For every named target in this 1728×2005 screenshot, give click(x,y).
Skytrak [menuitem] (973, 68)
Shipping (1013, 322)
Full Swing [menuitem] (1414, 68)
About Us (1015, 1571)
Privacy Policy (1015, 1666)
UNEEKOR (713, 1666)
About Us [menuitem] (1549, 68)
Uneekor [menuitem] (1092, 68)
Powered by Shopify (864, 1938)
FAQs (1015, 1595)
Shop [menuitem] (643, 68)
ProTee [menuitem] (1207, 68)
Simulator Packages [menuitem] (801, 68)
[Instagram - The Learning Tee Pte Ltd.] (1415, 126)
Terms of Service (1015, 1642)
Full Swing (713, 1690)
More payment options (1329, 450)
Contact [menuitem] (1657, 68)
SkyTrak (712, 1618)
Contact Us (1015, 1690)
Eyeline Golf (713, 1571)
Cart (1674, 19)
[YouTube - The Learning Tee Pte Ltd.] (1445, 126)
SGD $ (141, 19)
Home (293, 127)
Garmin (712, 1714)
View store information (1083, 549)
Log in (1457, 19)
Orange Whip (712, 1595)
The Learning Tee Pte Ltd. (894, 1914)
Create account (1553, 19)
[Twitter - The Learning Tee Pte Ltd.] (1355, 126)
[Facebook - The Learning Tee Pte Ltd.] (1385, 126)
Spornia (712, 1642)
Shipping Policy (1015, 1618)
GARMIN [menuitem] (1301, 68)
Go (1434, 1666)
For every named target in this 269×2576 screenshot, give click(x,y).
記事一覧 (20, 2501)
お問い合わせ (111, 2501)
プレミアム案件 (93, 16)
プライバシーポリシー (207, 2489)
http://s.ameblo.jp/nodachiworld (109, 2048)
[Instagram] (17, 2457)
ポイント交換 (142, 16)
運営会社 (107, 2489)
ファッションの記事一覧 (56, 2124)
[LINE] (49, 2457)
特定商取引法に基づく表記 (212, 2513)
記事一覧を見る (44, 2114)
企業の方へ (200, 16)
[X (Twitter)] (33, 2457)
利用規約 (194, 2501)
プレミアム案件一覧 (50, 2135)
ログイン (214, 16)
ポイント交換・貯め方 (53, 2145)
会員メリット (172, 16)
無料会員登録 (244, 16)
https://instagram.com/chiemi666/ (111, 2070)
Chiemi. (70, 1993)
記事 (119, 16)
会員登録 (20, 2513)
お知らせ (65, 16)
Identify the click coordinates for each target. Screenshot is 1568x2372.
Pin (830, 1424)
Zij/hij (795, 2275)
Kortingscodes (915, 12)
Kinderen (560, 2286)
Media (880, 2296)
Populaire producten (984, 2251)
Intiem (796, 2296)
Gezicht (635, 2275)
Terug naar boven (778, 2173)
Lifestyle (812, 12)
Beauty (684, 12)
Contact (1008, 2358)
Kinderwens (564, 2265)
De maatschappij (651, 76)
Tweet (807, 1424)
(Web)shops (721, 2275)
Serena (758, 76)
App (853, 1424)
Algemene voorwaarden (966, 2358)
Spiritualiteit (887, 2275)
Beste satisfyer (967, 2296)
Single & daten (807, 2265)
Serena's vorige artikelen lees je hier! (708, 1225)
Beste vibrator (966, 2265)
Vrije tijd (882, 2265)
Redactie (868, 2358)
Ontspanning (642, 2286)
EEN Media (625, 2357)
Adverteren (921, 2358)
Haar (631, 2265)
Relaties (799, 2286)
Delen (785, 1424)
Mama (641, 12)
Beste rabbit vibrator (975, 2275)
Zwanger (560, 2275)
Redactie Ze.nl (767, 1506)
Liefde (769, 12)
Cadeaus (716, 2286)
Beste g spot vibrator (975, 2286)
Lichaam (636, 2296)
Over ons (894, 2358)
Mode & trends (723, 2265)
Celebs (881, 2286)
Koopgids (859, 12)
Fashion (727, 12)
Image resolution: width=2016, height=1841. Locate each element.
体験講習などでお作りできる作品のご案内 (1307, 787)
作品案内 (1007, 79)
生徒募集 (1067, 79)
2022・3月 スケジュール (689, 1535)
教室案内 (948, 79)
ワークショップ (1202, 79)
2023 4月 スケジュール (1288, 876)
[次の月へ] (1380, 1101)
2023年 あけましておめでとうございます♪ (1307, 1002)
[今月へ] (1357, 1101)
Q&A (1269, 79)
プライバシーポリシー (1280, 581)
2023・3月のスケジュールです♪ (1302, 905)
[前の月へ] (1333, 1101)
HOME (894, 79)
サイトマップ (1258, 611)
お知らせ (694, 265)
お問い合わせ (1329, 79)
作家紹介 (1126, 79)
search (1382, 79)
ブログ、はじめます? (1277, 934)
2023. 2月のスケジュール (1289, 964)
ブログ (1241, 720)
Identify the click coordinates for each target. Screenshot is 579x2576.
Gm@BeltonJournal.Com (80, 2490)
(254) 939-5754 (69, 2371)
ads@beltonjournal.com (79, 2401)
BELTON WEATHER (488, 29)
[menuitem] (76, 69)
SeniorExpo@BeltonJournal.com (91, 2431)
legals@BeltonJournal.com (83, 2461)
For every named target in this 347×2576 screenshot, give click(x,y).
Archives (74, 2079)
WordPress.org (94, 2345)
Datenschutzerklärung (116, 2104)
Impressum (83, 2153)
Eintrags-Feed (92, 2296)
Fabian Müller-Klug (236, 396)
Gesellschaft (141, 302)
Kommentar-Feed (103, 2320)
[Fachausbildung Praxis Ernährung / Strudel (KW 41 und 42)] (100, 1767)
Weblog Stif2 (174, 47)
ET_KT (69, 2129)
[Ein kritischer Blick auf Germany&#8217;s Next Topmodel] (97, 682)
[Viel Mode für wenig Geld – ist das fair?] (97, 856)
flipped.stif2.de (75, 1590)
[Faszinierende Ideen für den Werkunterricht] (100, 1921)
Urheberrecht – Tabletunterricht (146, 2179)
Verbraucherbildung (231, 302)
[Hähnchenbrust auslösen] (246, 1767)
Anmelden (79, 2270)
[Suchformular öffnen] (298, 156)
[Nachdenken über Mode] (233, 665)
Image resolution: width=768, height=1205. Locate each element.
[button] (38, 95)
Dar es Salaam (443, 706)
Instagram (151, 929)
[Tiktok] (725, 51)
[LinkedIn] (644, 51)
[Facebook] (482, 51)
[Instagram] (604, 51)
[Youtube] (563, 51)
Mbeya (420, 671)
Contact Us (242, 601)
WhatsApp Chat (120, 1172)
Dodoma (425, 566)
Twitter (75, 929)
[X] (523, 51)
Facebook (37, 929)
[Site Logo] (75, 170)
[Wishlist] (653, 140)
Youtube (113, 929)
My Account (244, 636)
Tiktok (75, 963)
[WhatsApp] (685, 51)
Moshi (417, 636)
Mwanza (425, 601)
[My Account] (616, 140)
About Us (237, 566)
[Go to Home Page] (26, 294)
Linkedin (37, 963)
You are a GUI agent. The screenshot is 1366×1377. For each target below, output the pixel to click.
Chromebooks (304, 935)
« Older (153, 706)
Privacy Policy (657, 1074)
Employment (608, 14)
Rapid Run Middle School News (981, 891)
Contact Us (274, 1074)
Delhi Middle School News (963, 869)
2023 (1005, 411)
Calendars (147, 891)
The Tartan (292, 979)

__________________________________________________

TASK ITEM
Report each line of the data in which "Identify" occurs.

SOLUTION TO THIS EXERCISE
Identify the click coordinates for each target. Screenshot is 1568x2372.
Identify the click coordinates for each target. Screenshot is 579x2576.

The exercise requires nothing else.